Kate Galambos, RN, MSN"
.. and he responds:
"Thanks … If I read your email correctly, CliniFlow utilizes SNOMED for "diagnostic codes" not as a clinical vocabulary which would be used to codify clinical information contained in the EMR.
If that is what you were saying, there are a number of EMRs which do that. My focus is on "terming" something to code non diagnosis information such as history physical, etc. The clinical narrative.
Once again, thanks very much.
Sometimes Moon's ability to "get it" rubs people the wrong way. He's a visionary .. and he doesn't mince his words. Most vendors (and most users) don't get the difference that he's pointing out – yet his point drives home the essential component of a well structured note. The meaning of the words in the note are lost in the quicksand of free text if the note isn't created from an alphabet of terms that are attached to clear definitions. Products that use templated to create a note often just use those templates (derived from hierarchies of clinical findings) to create … free text! .. which is then causes all of the meaning of the composition to erode.

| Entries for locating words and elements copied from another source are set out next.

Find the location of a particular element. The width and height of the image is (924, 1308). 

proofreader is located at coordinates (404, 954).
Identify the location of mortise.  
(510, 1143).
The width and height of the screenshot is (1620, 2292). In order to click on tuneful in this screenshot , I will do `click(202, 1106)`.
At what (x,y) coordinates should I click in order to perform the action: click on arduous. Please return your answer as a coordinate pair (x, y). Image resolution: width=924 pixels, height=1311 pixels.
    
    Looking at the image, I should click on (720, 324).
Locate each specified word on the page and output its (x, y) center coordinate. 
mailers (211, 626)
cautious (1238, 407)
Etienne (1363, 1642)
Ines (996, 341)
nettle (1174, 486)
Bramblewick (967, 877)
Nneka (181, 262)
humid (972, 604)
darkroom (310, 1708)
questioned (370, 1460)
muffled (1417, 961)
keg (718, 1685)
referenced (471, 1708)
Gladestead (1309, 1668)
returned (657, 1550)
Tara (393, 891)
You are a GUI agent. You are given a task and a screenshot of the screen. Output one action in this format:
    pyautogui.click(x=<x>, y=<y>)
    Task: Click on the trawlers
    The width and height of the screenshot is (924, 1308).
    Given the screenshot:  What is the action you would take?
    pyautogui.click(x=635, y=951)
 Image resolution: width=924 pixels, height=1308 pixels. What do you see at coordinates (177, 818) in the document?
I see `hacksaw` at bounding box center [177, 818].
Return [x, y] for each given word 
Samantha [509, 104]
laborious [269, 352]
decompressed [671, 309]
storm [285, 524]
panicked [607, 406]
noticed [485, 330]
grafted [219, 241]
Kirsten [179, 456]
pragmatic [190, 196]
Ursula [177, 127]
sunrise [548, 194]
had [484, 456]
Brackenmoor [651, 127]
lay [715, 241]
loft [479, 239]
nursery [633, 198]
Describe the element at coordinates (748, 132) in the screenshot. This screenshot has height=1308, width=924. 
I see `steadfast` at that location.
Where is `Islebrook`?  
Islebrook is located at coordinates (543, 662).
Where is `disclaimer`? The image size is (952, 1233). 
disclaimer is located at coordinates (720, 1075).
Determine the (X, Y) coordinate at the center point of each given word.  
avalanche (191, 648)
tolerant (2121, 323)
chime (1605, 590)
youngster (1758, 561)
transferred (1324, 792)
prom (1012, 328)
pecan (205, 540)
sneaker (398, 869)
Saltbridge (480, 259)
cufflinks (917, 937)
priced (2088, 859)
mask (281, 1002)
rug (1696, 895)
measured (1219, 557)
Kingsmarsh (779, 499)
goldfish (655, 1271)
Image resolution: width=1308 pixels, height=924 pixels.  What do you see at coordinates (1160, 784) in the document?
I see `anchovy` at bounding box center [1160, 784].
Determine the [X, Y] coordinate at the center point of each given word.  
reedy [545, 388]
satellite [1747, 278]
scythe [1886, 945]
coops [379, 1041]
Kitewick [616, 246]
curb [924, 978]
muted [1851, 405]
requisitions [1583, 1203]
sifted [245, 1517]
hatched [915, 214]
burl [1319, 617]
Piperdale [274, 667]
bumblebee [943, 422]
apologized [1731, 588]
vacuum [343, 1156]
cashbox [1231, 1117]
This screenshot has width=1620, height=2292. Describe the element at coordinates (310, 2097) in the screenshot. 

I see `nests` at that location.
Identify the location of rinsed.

Huh? you say? (am I losing you in TechSpeak? Are you wondering .. So What?) …
Here's why it's important. MIllie comes in and I build her note in my EMR. If it helps me build the note with clinical terms and retains these links, then I might read a part of the note as:
"Here today for Type 2 Diabetes, Shortness of breath and bilateral LE swelling" .. but rather than free text, the database behind the note reads:
"Here today for 44533, 12345 and 57686"
where the database holds:
44533 Type 2 Diabtes – no complications
12345 Shortness of breath
57686 bilateral LE swelling
So now my system can help me. Apply rules to help me make decisions? Sure .. since the system really knows what is going on .. not just free text. I can also do reports on the data .. with real clinical terms, not billing codes.